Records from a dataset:
======
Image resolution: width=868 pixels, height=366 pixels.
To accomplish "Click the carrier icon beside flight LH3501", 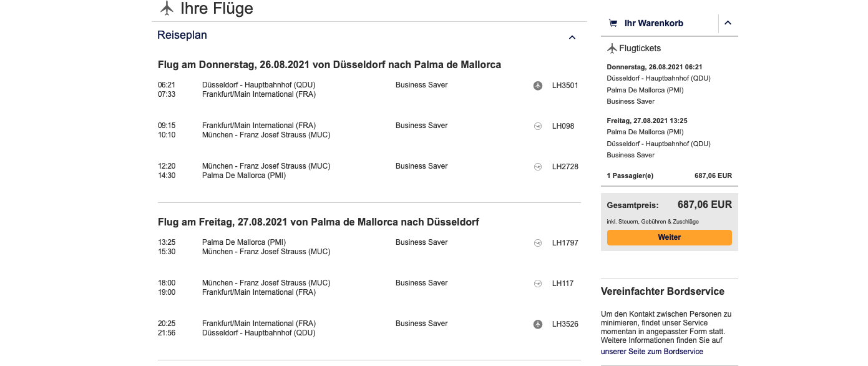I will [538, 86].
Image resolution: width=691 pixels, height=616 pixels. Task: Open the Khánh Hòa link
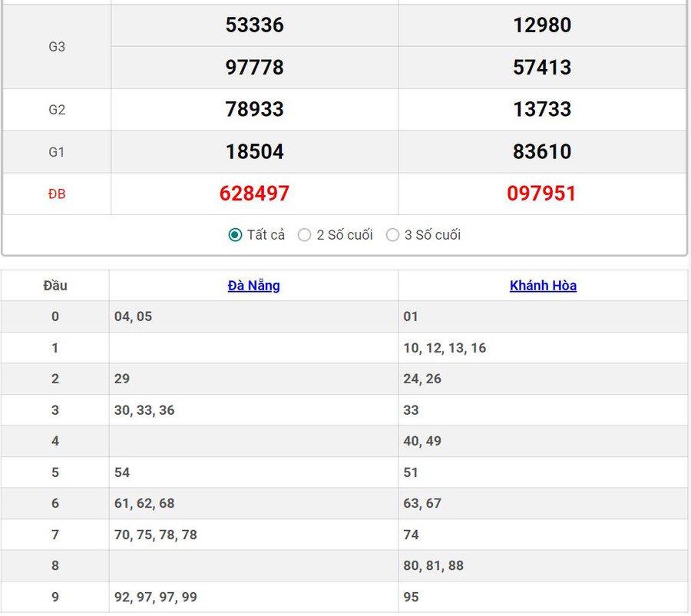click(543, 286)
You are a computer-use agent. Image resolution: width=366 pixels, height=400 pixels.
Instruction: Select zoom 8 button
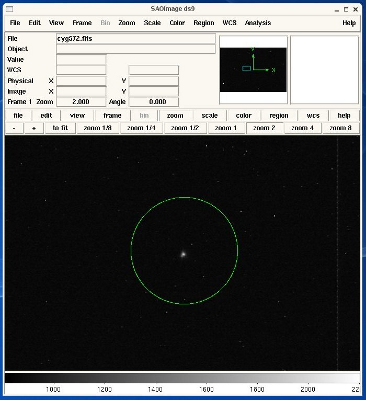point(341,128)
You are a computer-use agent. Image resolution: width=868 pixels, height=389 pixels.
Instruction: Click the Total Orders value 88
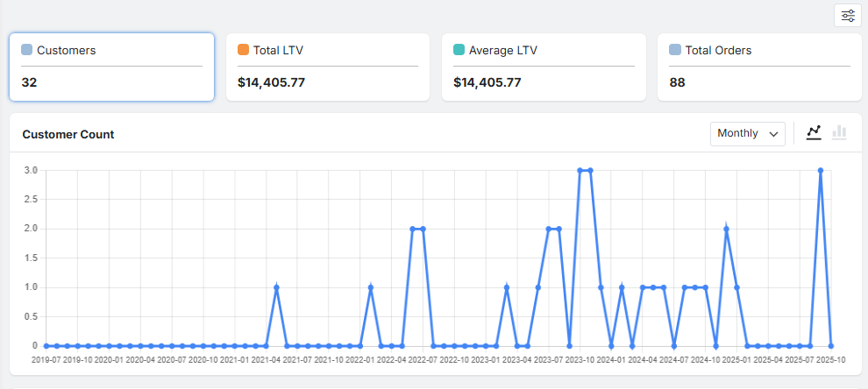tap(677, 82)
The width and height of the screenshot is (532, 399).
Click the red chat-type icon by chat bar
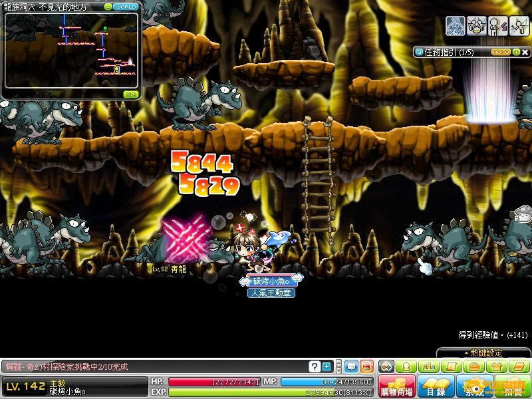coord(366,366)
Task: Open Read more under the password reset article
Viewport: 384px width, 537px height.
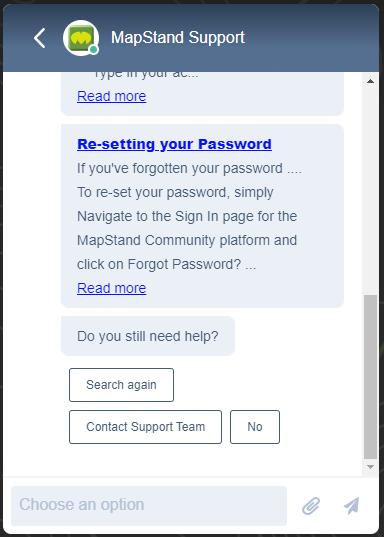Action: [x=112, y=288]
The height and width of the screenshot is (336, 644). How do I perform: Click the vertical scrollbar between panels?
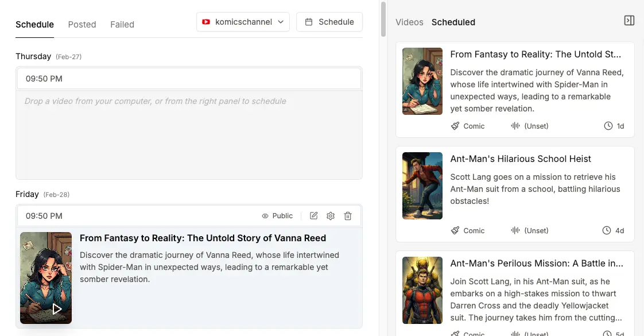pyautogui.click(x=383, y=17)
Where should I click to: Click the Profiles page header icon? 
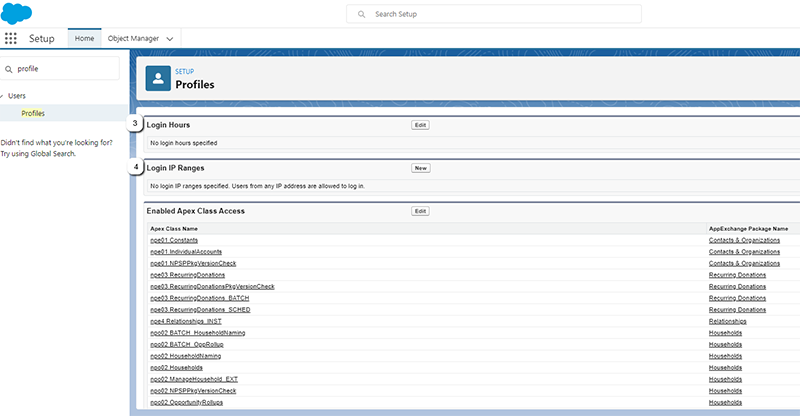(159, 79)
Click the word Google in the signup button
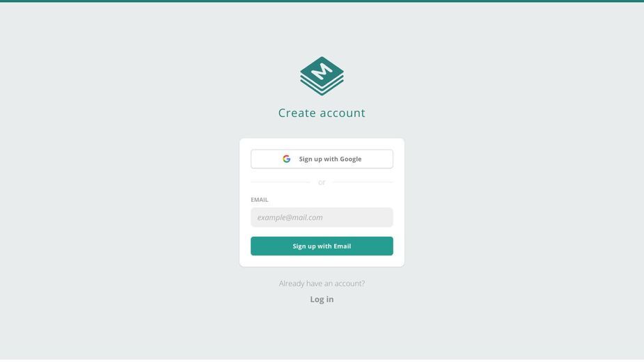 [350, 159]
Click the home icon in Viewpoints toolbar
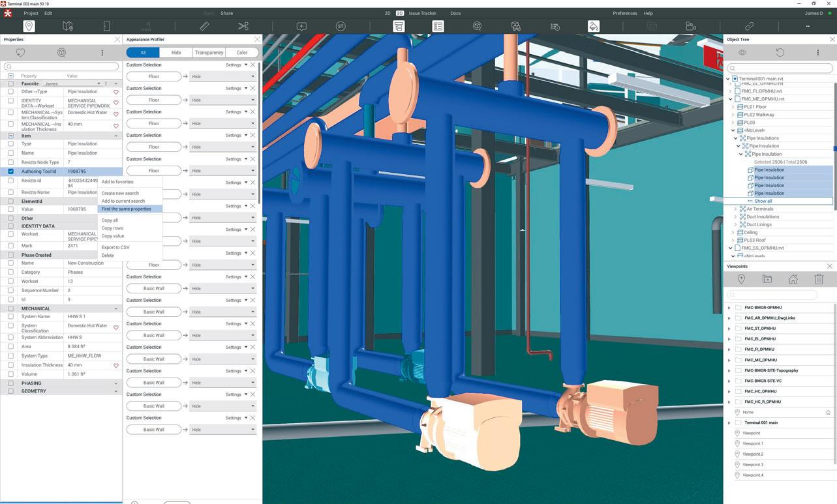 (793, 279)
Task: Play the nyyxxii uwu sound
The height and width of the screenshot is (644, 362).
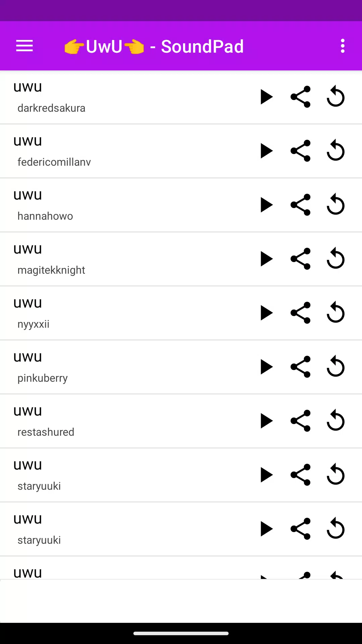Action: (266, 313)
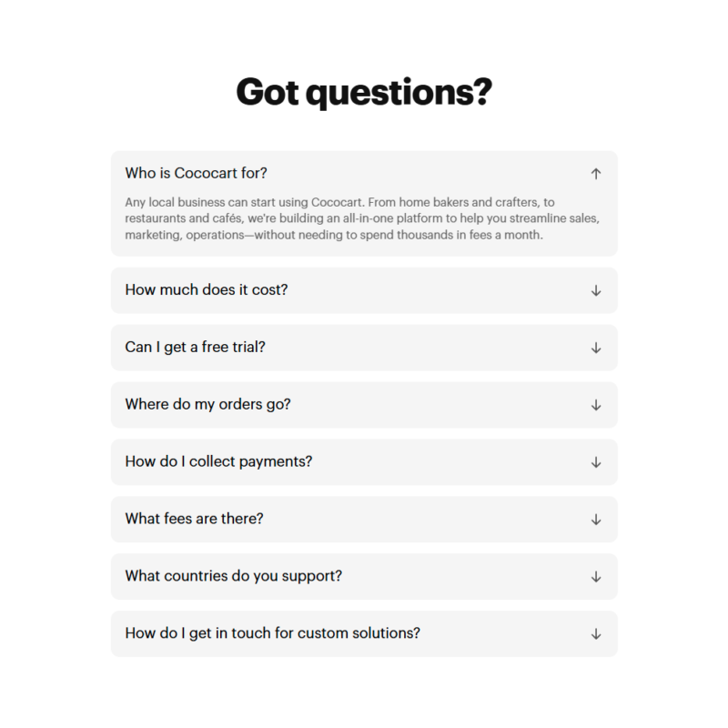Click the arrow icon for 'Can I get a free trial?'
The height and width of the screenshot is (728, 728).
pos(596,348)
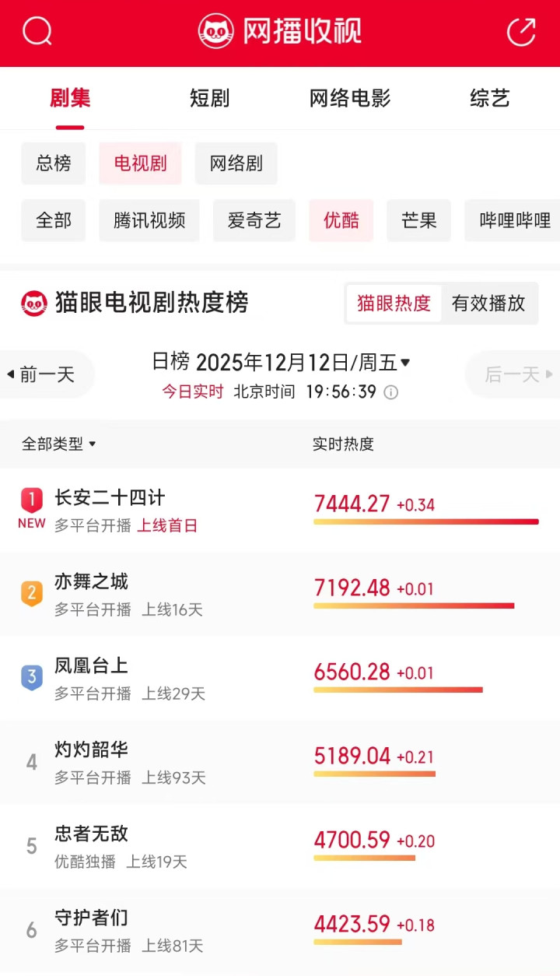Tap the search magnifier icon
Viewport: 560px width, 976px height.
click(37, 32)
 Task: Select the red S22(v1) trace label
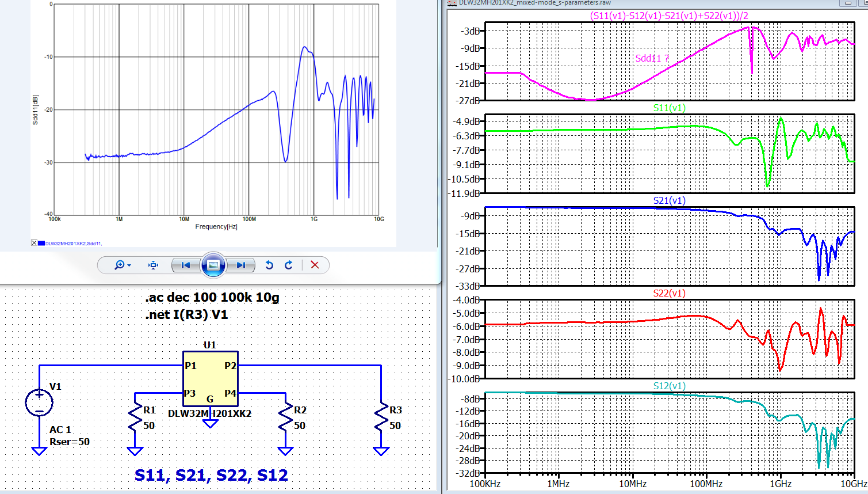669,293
======
__THE TASK__. Wherever the string "agent" appears in the records, copy the whole line.

__COMPLETED EXERCISE__.
You are a computer-use agent. Image resolution: width=366 pixels, height=400 pixels.
You are a computer-use agent. Image resolution: width=868 pixels, height=389 pixels.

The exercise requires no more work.